Twenty of the wounded were seriously injured.

Uematsu drove up in a black car, carrying several knives to the Tsukui Yamayuri-en facility in Sagamihara, 30 miles (50km) west of Tokyo, according to security camera footage broadcast on TV news programmes.

He broke in by shattering a window at 2.10am, according to a prefectural health official, and then set about slashing the patients' throats.

Details of the attack, and whether the victims were asleep or otherwise helpless, were not immediately known, although a cryptic letter he sent to Japan's Parliament in February gave a glimpse into Uematsu's dark turmoil.

He calmly turned himself in about two hours after the attack, police said.

Tsukui Yamayuri-en, which means mountain lily garden, was a facility Uematsu knew well, having worked there since 2012 until he was fired in February.

He knew the staffing at the unit for about 150 patients would be down to just a handful in the early hours of the morning, Japanese media reports said.

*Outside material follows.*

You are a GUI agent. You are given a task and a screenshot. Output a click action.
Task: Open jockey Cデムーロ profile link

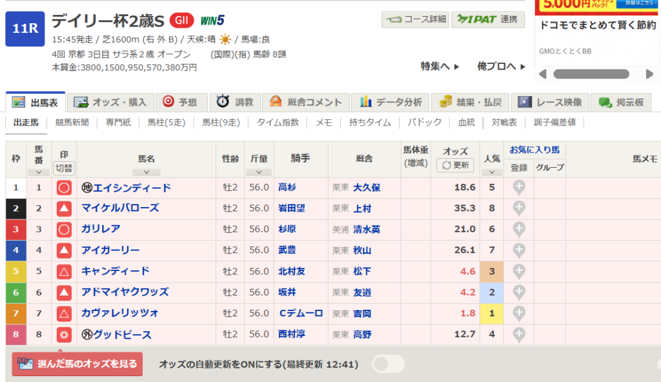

Not much is known yet about his background, but Uematsu once dreamed of becoming a teacher. In two group photos posted on Facebook, he looks happy, smiling widely with other young men.

"It was so much fun today. Thank you, all. Now I am 23, but please be friends forever," a 2013 post says.

But somewhere along the way, things went terribly awry.

Uematsu began to tell people around him that disabled people needed to be killed.

In February, he tried to hand-deliver a letter he wrote to Parliament's lower house speaker demanding all disabled people be put to death through "a world that allows for mercy killing", Kyodo news agency and TBS TV reported.

Uematsu boasted in the letter that he had the ability to kill 470 disabled people in what he called "a revolution", and outlined an attack on two facilities, after which he said he would turn himself in.

He also asked he be judged innocent on grounds of insanity, be given 500 million yen (£3.6 million) in aid and plastic surgery so he could lead a normal life afterwards.

The letter was reprinted by Kyodo after the attack.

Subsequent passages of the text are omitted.